Innanzitutto, salta immediatamente all'occhio la struttura più solidamente convenzionale e "di genere" di Angeli ribelli; laddove Peter Mullan eleggeva a protagoniste assolute le Magdalene Sisters del titolo, rifiutando di porre filtri di sorta tra lo spettatore e le "sue" donne, Aisling Walsh opta per una scelta più rassicurante, inserendo la figura centrale di un docente laico e idealista (ha combattuto la guerra di Spagna, e i ricordi che si porta dietro da allora gli procurano ancora turbamenti, con annessa relativa ubriachezza molesta) pronto a battersi per debellare violenze e abusi dal codice di disciplina dell'istituto correzionale religioso in cui è chiamato a operare. Tale figura progressista e illuminata, ben incarnata da un intenso Aidan Quinn (attore che reclama a suon di buone prestazioni un minimo di riconsiderazione critica da parte di molti accaniti e rancorosi detrattori), si scontra con la sua nemesi, un prete sadico e crudele (e qui abbiamo il sempre ottimo Iain Glen, che quando c'è da abbandonarsi all'istrionismo riesce a dare il meglio di sé), che porterà al parossismo estremo di violenza, fino al catartico - almeno in parte - confronto finale; dunque, una esemplificazione quasi manichea (ma di manicheismo fu accusato anche lo stesso Peter Mullan), con due incarnazioni pressoché perfette di bene e male a fare da guida. A confermarlo, il corollario di abiezioni che costella il film, dal prete pedofilo e complice all'indifferenza ostinata e colpevole delle alte sfere.
Ma Angeli ribelli possiede anche il pregio della secchezza e quasi fino in fondo riesce a rifuggire la retorica, sebbene il finale alla "Capitano, mio Capitano" rovini in buona parte quanto di buono costruito in tal senso fino ad allora. Si tratta di un film dichiaratamente a tesi, perdipiù tratto da una storia vera (il che conferma l'antica vocazione del cinema a mistificare anche e soprattutto la realtà del dato storico contingente, specie quando si tenta di millantare una pretesa mimesi con essa), con tutti i limiti e le gabbie che tali scelte comportano.
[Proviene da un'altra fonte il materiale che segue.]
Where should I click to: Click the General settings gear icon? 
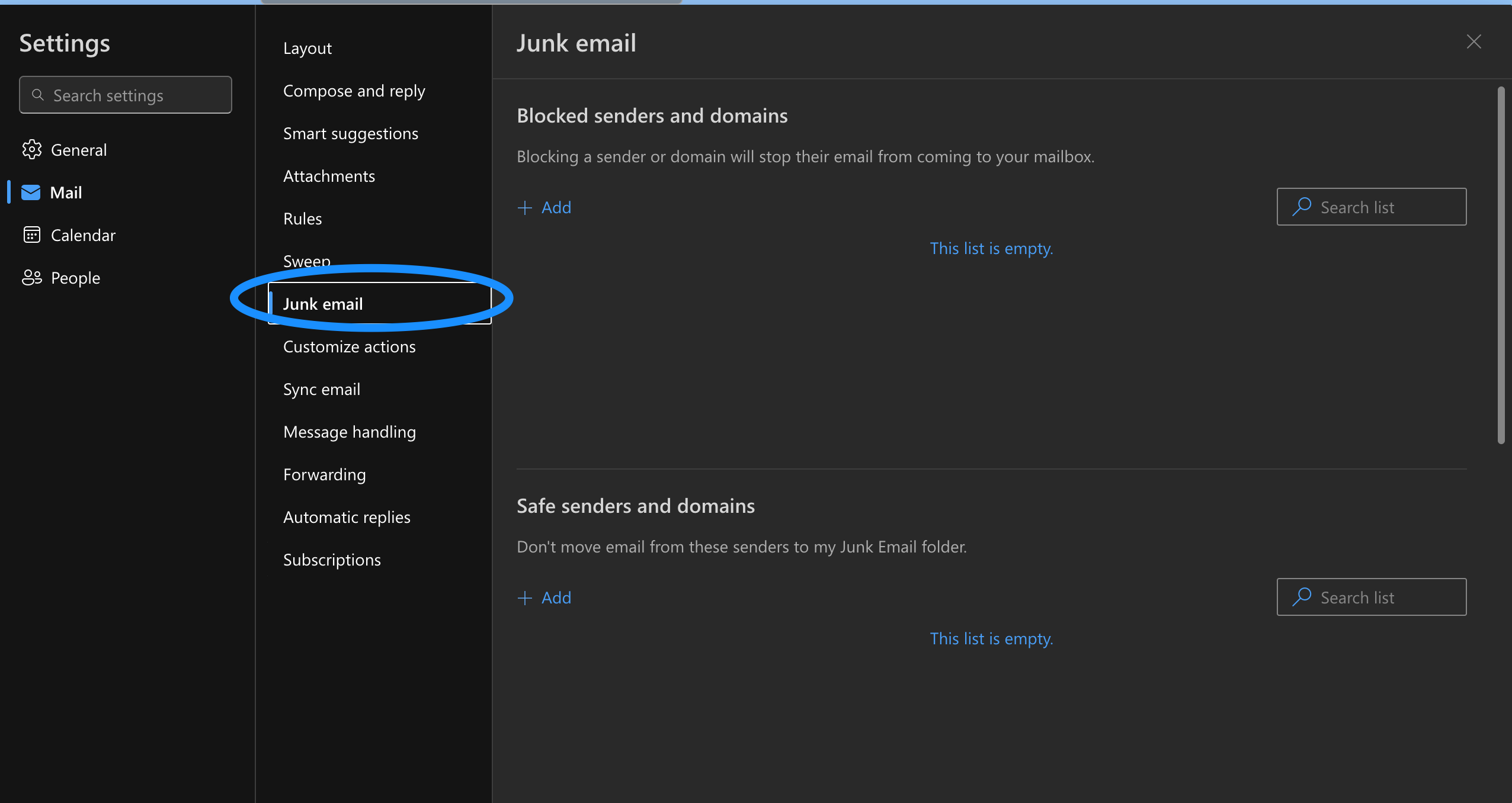tap(33, 149)
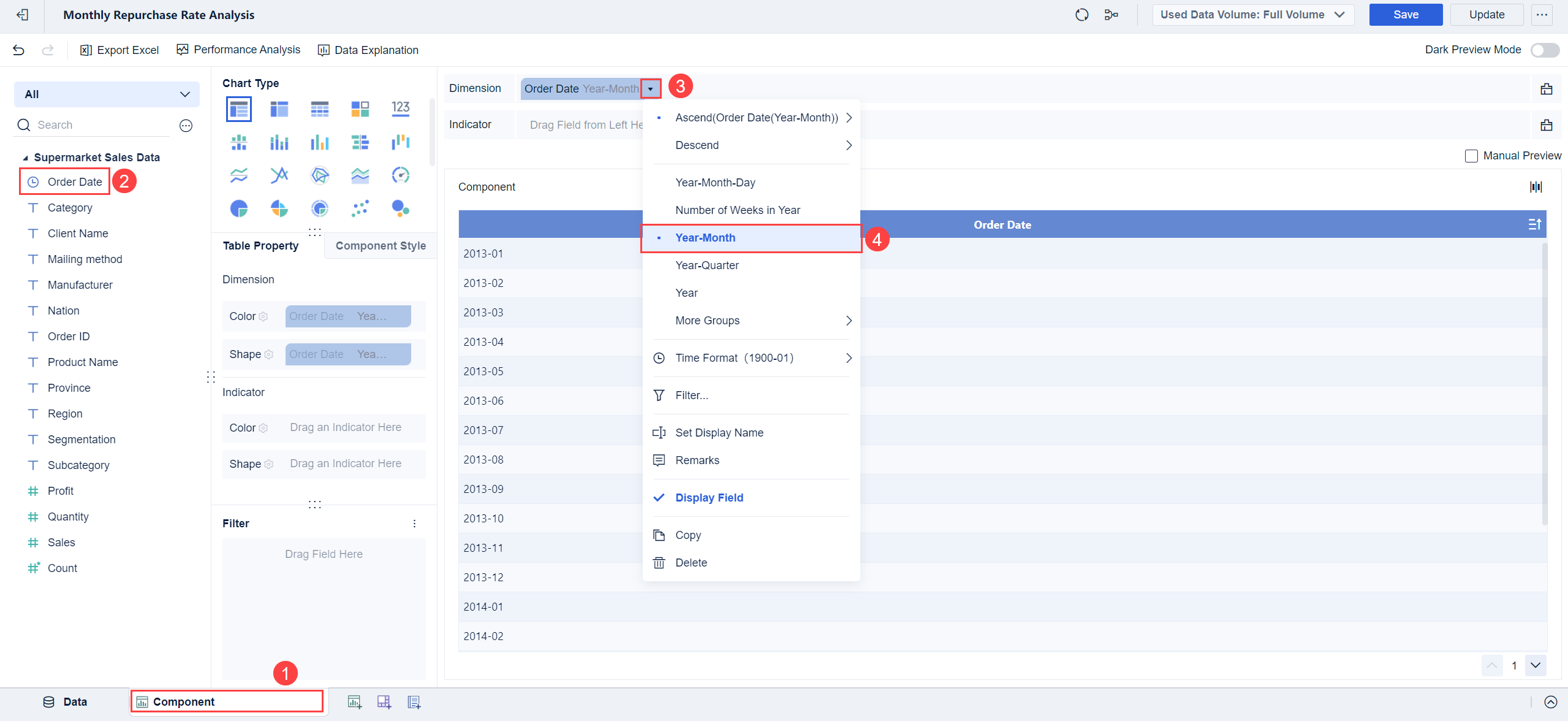The image size is (1568, 721).
Task: Open the Used Data Volume dropdown
Action: (1252, 15)
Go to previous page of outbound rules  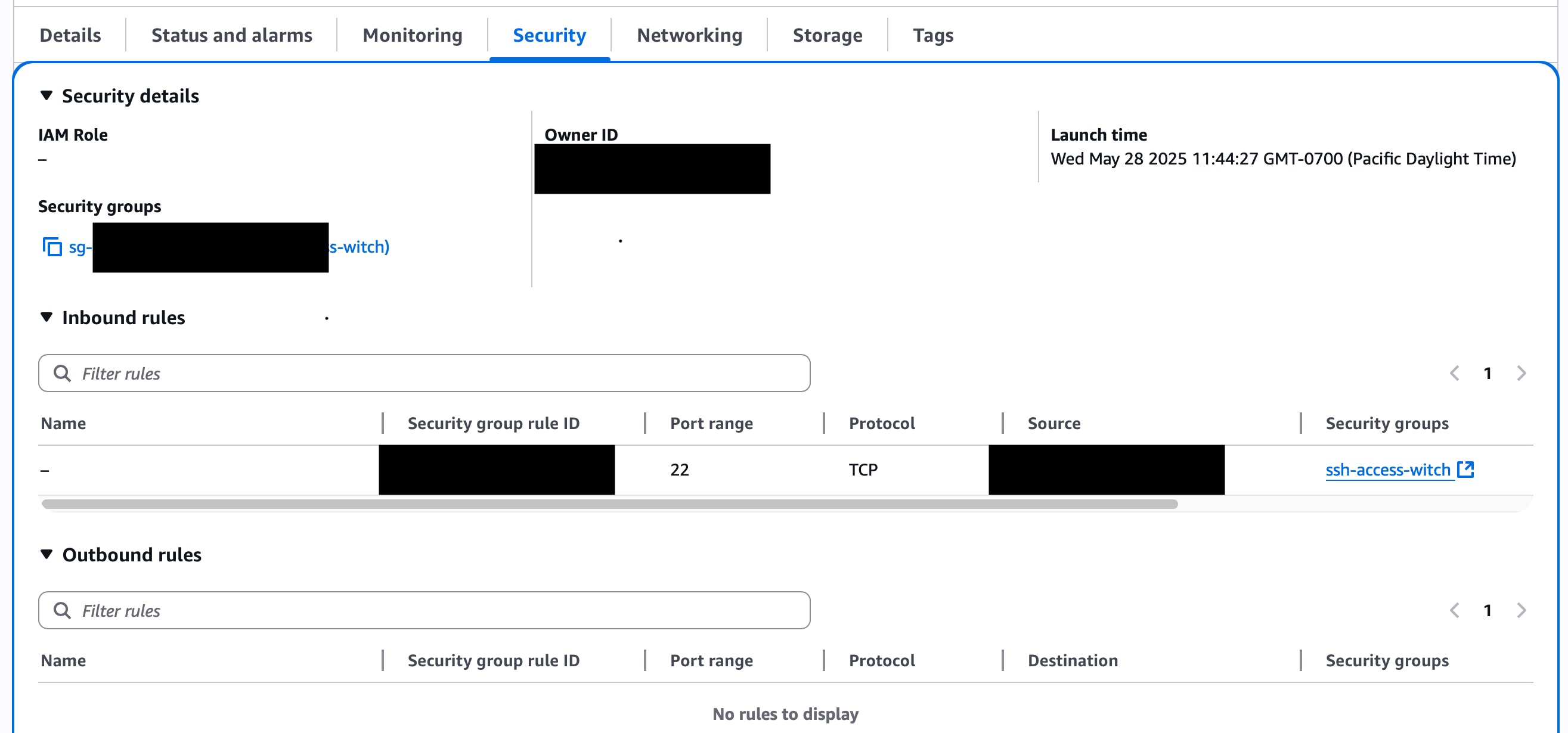[1455, 610]
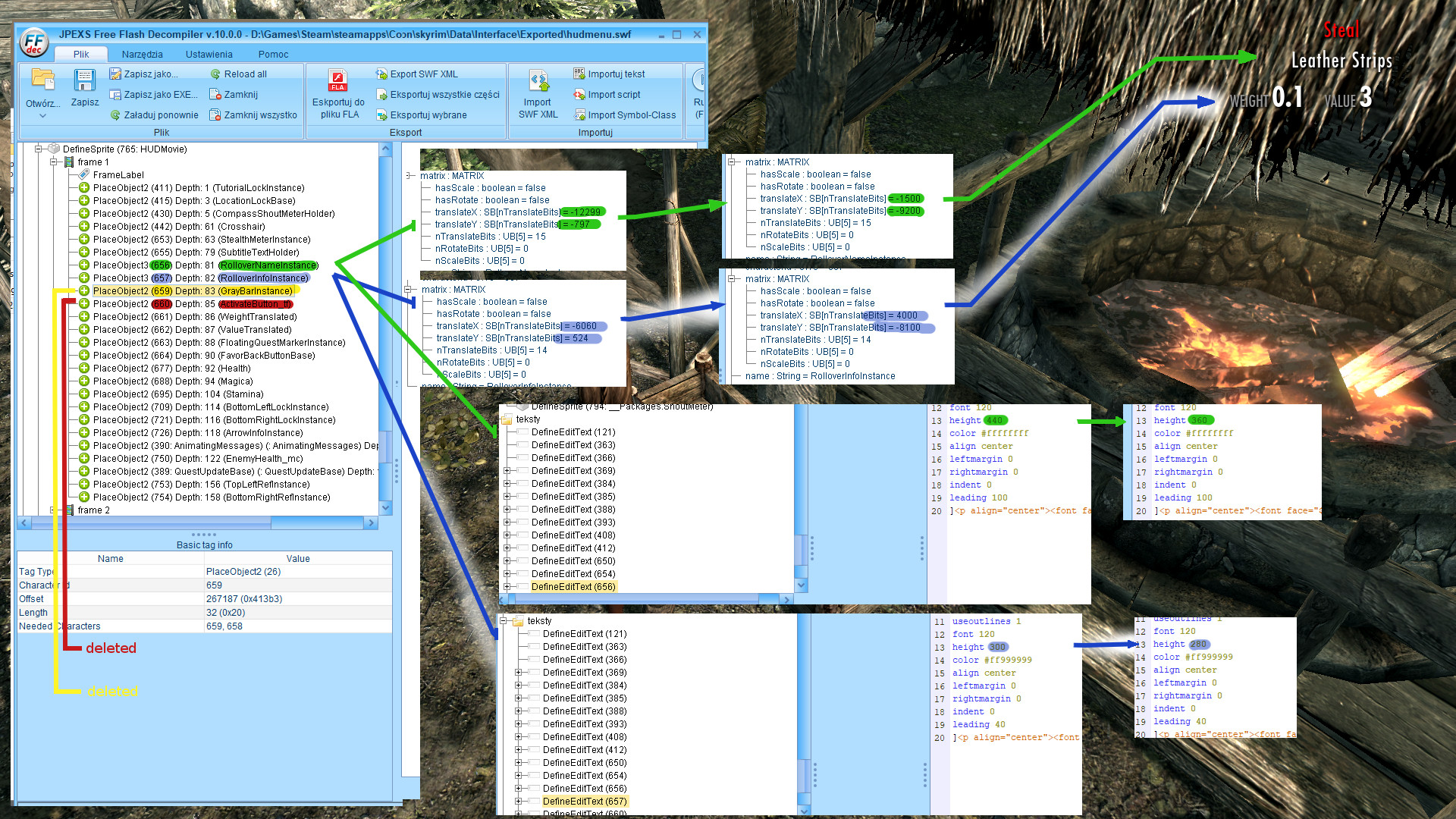The image size is (1456, 819).
Task: Open the Narzędzia ribbon tab
Action: (x=142, y=55)
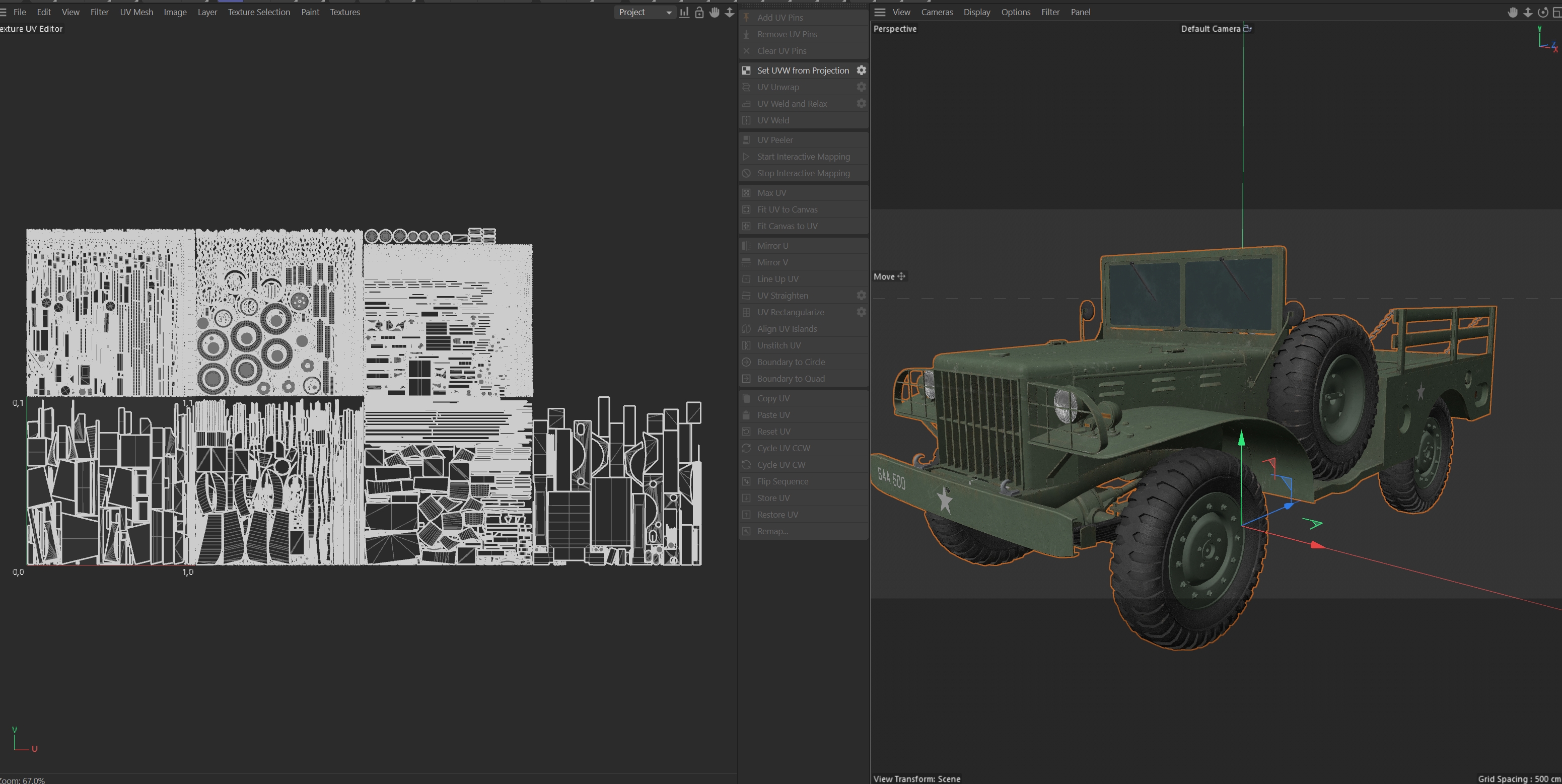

E se sbanda paurosamente nella parte centrale, dove troppi nodi tutti assieme vengono al pettine in maniera repentina e confusa, il film di Aisling Walsh sa riprendersi in un finale non riconciliato, in cui i cattivi restano pressoché impuniti (per quanto esiliati) e i buoni escono profondamente segnati dalle esperienze recentemente occorse.